From the nozzle assembly description below, extract word for word the passage starting with "Nozzle element 39 is inserted" and going on through "strainer subassembly 36.".

DOCUMENT |
----------

As best shown in FIGS. 2 and 3, nozzle assembly 10 comprises a housing 14 which has an axial bore 16 extending therethorugh. The housing is secured to a boss 18 which may be formed integral with manifold 12 or may be a separate member suitably secured to the manifold by welding, as at 24 or by other suitable means. Housing 14 may be secured to boss 18 by welding, as at 22, or secured by the alternative means shown in FIGS. 5, 6, and 7 and described hereinafter. Boss 18 has an opening 24 which extends therethrough and is in register with a hole 26 in the wall of manifold 12. Opening 24 is also in register with bore 16 of housing 14. The distal end portion of housing 14 is externally threaded at 28 to receive an internally threaded, cup-shaped cap nut 30. Bore 16 of housing 14 is provided with an outwardly opening socket defined by a counterbored portion 32 to form inwardly from the open, distal end portion of the housing an internal, annular shoulder or stop 34. Counterbored portion 32 is adapted to slidably receive therein a strainer subassembly 36 and a nozzle subassembly 38 connected together as a unit as will be hereinafter described.

Nozzle subassembly 38 comprises a nozzle element 39 and a nozzle carrier member 40. Nozzle element 39 is preferably of one-piece construction, as in disclosed in US. Patent No. 3,101,906, and is cylindrical in configuration. An axial fluid-flow path 41 is provided in nozzle element 39, which path is defined at the inlet end 42 by a circular wall and at the discharge or outlet end by an elongated, rectangular wall to define a discharge port 43. The configuration of fluid-flow path 41 progressively and uniformly changes from the circular configuration at the inlet end 42 to the rectangular shape at the discharge port 43. This transition of the configuration of the flow area of fluid-flow path 41 may be accomplished as disclosed in US. Patent No. 3,101,906 or by employing semi-circular side walls for substantially the full length of the flow path rather than flat walls connected by quarter-round fillets.

Nozzle element 39 is inserted and suitably secured in an axial bore 44 in nozzle carrier member 40. As illustrated, nozzle element 39 may be bonded by an epoxy cement 45 or secured in any other suitable fluid-tight manner in bore 44. Bore 44 is of reduced diameter slightly inwardly of one end thereof to provide an annular shoulder 46 which serves as a seat for nozzle element 39. Upstream of nozzle element 39, bore 44 is provided with a thread counterbored portion 47 by which nozzle subassembly 38 is connected to strainer subassembly 36.

----------

Data on word and item positions:

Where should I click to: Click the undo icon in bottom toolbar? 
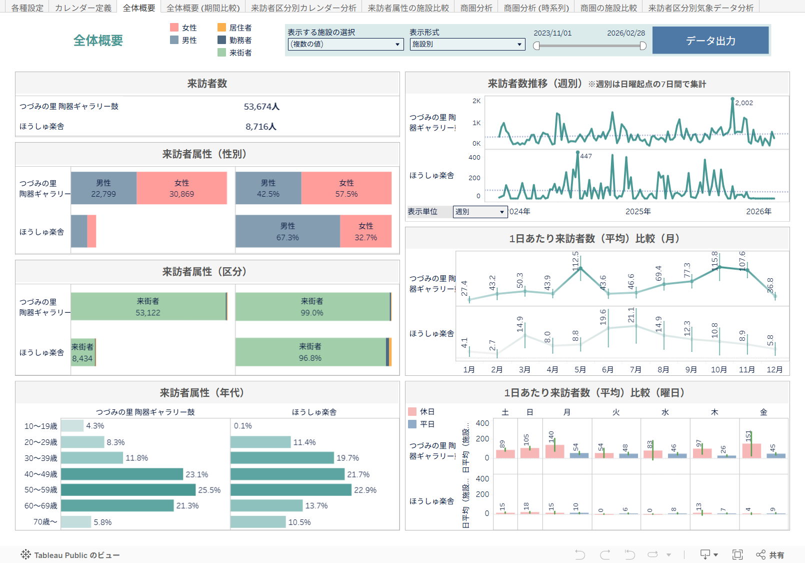click(x=580, y=554)
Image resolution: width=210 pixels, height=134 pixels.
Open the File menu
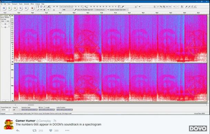1,4
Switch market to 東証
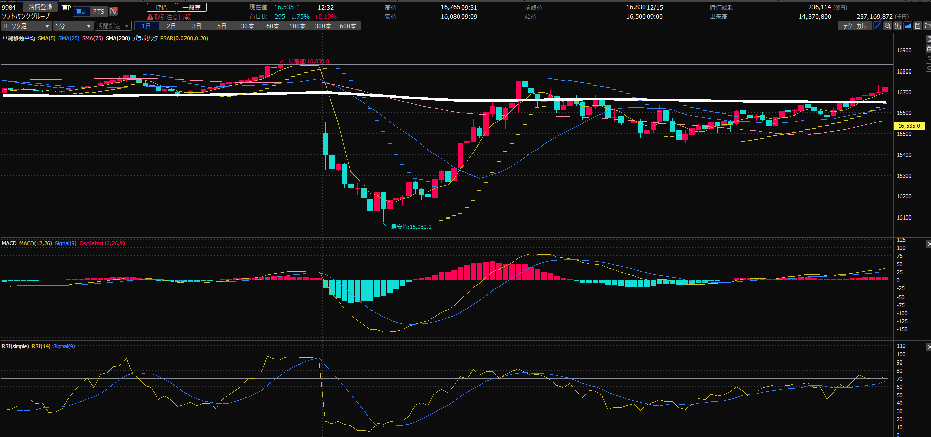Viewport: 931px width, 437px height. coord(81,11)
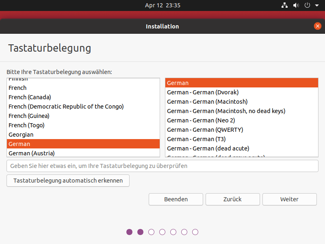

----------

RESULT BELOW |
Nozzle element 39 is inserted and suitably secured in an axial bore 44 in nozzle carrier member 40. As illustrated, nozzle element 39 may be bonded by an epoxy cement 45 or secured in any other suitable fluid-tight manner in bore 44. Bore 44 is of reduced diameter slightly inwardly of one end thereof to provide an annular shoulder 46 which serves as a seat for nozzle element 39. Upstream of nozzle element 39, bore 44 is provided with a thread counterbored portion 47 by which nozzle subassembly 38 is connected to strainer subassembly 36.